When African-American women have children, it increases their risk of breast cancer, if they choose not to breastfeed, according to researchers. The study included more than 50,000 African-American women included in a study that spanned from 1995 until 2009. Women were asked to fill out questionnaires about pregnancy and breastfeeding. Ever two years, women in the study filled out another questionnaire about breast cancer diagnosis.

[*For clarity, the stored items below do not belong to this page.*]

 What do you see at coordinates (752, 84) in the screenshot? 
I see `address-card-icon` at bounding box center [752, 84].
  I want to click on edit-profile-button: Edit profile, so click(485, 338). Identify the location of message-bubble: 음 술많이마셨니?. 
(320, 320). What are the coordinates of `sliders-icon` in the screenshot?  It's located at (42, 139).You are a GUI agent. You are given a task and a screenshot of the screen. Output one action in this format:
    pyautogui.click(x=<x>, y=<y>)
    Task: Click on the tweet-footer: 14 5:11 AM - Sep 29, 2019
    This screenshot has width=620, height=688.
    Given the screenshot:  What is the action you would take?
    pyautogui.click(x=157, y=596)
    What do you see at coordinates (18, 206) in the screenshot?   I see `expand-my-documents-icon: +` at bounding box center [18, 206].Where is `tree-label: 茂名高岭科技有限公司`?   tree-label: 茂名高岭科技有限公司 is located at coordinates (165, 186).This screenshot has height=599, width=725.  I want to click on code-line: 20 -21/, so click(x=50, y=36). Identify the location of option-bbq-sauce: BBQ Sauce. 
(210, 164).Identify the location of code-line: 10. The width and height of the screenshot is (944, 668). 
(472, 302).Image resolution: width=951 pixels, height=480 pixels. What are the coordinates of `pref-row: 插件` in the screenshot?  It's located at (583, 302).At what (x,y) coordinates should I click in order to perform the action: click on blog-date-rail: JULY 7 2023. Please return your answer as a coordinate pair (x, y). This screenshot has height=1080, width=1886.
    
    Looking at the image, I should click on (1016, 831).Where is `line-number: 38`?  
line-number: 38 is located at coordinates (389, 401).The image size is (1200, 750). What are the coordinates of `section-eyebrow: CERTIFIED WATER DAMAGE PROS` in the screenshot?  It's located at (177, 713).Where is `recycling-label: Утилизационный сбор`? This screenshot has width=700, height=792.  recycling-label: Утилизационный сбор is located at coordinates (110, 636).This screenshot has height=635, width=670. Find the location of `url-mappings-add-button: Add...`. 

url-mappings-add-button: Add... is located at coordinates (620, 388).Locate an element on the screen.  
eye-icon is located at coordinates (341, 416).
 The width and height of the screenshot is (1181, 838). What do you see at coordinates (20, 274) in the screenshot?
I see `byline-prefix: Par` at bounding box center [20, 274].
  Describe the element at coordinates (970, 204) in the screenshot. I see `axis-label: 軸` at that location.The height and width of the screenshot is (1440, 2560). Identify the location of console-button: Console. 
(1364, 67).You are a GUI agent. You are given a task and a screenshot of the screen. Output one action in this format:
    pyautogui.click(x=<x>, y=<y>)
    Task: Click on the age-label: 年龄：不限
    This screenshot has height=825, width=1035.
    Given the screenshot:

The study revealed that African-American women were at increased risk for breast cancer when they chose not to breastfeed their infants. The risk significantly increased with two or more childbirths. However, if the African-American mother chose to breastfeed, the risk of breast cancer did not increase. Researchers focused primarily on estrogen-receptor (ER) negative breast cancer. Risk of ER-negative breast cancer was 50-percent higher when mothers gave birth to two or more children and chose not to breastfeed.

Breastfeeding is a healthy and inexpensive feeding option for baby and mom, but now mothers have another reason to breastfeed, especially African-American women. The risk of ER-negative breast cancer was not significantly higher when African-American women breastfed. There was no mention if breastfeeding one child out of two reduced risk.

Julie Palmer, senior author of the study, revealed, “The adverse effect of high childbirth without subsequent breast-feeding seems to be confined to the hormone receptor-negative breast cancer, which carries a higher mortality rate and is more common in African-Americans.” This means African-American women are not only reducing risk of ER-negative breast cancer if they breastfeed, but they are also reducing the risk of mortality from breast cancer.